---- Input for this task
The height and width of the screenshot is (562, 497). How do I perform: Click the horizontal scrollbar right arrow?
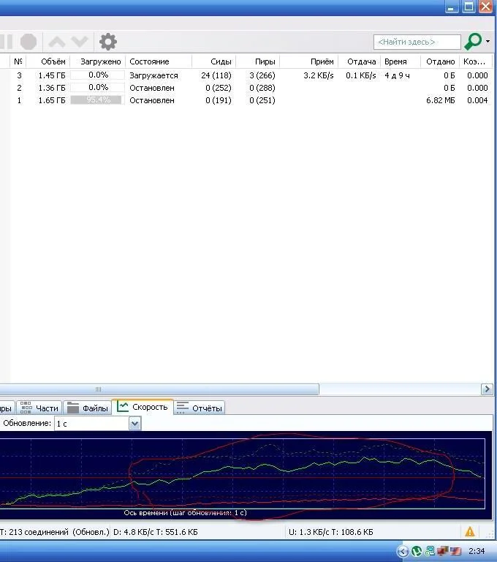(487, 389)
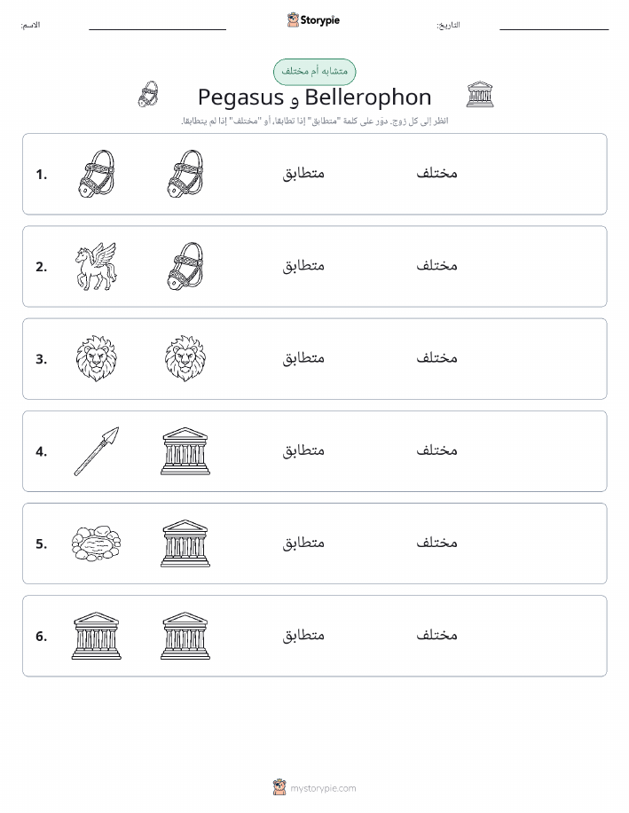Click the spear picture in row 4

pyautogui.click(x=97, y=451)
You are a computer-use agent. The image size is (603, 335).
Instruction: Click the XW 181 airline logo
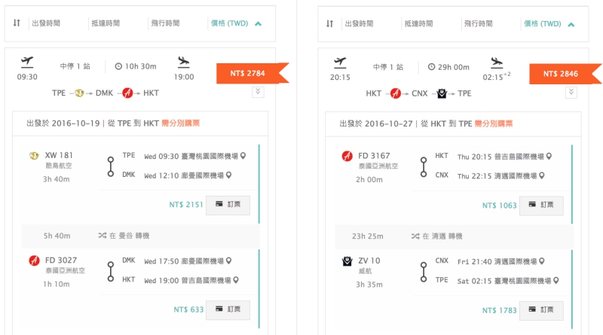33,156
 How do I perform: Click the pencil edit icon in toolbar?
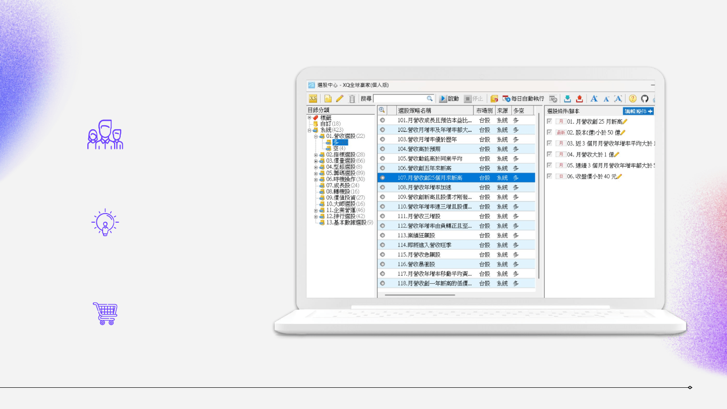pyautogui.click(x=340, y=98)
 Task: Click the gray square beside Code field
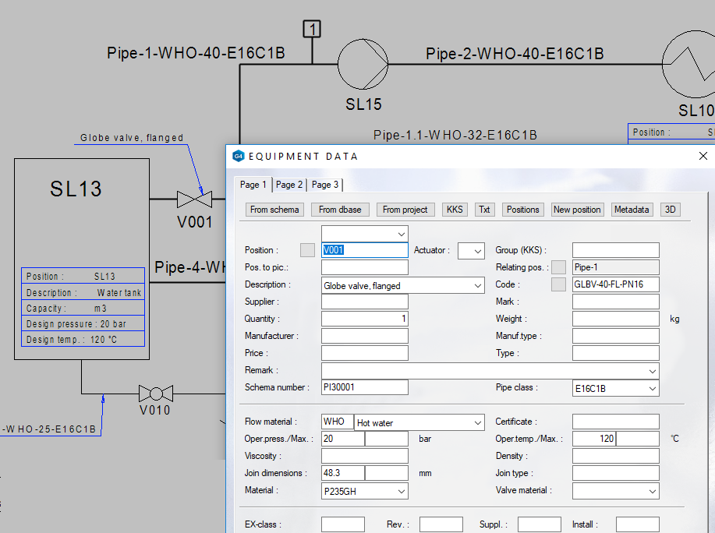click(558, 285)
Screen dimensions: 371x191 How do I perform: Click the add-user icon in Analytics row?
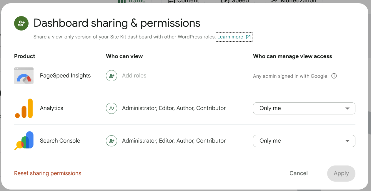(x=112, y=108)
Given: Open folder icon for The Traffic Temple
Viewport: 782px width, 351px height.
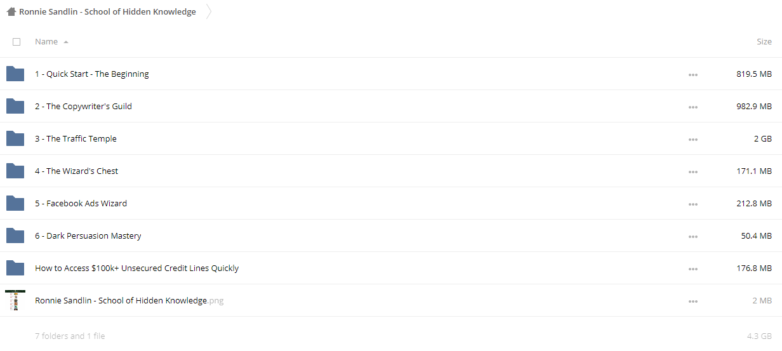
--------
Your instructions:
The copy must begin at the line containing "How do I perform: Click the pencil" and end at the last line of the data above, with every line retyped exactly and no pictures included.

Answer area:
 How do I perform: Click the pencil edit icon in toolbar?
pyautogui.click(x=340, y=98)
 Task: Click the gray square beside Code field
click(558, 285)
Screen dimensions: 371x191 How do I perform: Click the add-user icon in Analytics row?
(x=112, y=108)
Given: Open folder icon for The Traffic Temple
Viewport: 782px width, 351px height.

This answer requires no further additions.